You Want Discovery of an Adversary’s Computer? Better Have a Good Reason.
That was the lesson of a recent case out of the New York State Supreme Court, Nassau County, where the court refused to order a forensic examination of a plaintiff’s personal computer hard drive.
DeRiggi v. Krischen arose out of the death of a woman during a routine surgical procedure to treat lower back pain. Plaintiffs alleged that her death was the result of perforation of the left common iliac vein by a “Spine Jet HydroDisectomy” system utilized during the procedure. Plaintiffs further alleged, among other things, that the manufacturer of the system misrepresented the risks affiliated with its use, and one of the plaintiffs, the decedent’s husband, testified at deposition that he and his wife visited the manufacturer’s website prior to the surgery and read that the procedure “felt like a bee sting and nothing more.”
Based on that testimony, the manufacturer defendant sought a forensic examination of the plaintiff husband’s personal computer hard drive to ascertain whether he and his wife had in fact visited the manufacturer’s website. The defendant was willing to stipulate that only its expert forensic analyst would view the contents of the hard drive, that the expert would sign a nondisclosure and confidentiality agreement regarding the exam, and that the only information that would be disclosed regarding the exam was a ‘yes’ or ‘no’ in response to whether the computer was used to visit the manufacturer’s website prior to the July 2008 procedure.

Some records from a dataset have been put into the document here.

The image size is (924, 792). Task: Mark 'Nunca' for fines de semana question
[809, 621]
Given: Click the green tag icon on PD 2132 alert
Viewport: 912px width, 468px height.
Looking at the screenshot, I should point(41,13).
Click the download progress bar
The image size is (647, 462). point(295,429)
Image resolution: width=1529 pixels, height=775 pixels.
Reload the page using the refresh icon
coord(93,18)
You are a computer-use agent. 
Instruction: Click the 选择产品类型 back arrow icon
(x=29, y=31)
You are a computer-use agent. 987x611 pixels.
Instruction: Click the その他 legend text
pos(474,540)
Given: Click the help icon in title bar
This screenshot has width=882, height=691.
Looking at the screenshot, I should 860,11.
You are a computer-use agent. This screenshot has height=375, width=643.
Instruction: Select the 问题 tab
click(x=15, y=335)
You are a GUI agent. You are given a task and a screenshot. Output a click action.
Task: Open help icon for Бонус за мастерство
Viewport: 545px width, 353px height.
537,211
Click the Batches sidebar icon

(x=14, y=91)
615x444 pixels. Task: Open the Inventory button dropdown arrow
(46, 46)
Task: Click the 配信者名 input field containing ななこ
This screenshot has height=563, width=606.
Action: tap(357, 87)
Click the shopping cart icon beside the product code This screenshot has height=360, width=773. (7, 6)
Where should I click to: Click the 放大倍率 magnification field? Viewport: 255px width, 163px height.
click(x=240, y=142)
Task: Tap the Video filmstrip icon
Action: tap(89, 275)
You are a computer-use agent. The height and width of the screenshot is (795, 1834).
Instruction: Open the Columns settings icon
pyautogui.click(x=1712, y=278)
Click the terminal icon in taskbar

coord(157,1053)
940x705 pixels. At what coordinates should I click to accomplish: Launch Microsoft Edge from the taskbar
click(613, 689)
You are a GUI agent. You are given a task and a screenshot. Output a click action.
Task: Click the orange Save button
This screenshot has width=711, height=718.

The court was not persuaded by defendant’s assurances. It was undisputed that examination of plaintiffs’ hard drive could not definitively establish that plaintiffs had not visited the site since the absence of that evidence could just as likely be due to data having been overwritten in the 2 plus years since the website was allegedly visited. While this alone may have been sufficient for denial of defendant’s discovery motion, the court went further and found that the defendant failed to establish that the information sought was material and necessary to the defense of the action. The court also pointed out that plaintiff used the computer to communicate with his attorney and thus discovery of the hard drive presented a risk to the confidentiality of attorney-client communications.
DeRiggi illustrates the balancing courts regularly perform between the policy for liberal discovery and countervailing privacy and confidentiality concerns. Where the risks are substantial and the returns questionable, courts are hesitant to order the discovery. At the very least, a party seeking intrusive discovery should be able to articulate the reasons why such discovery is material and necessary to their case.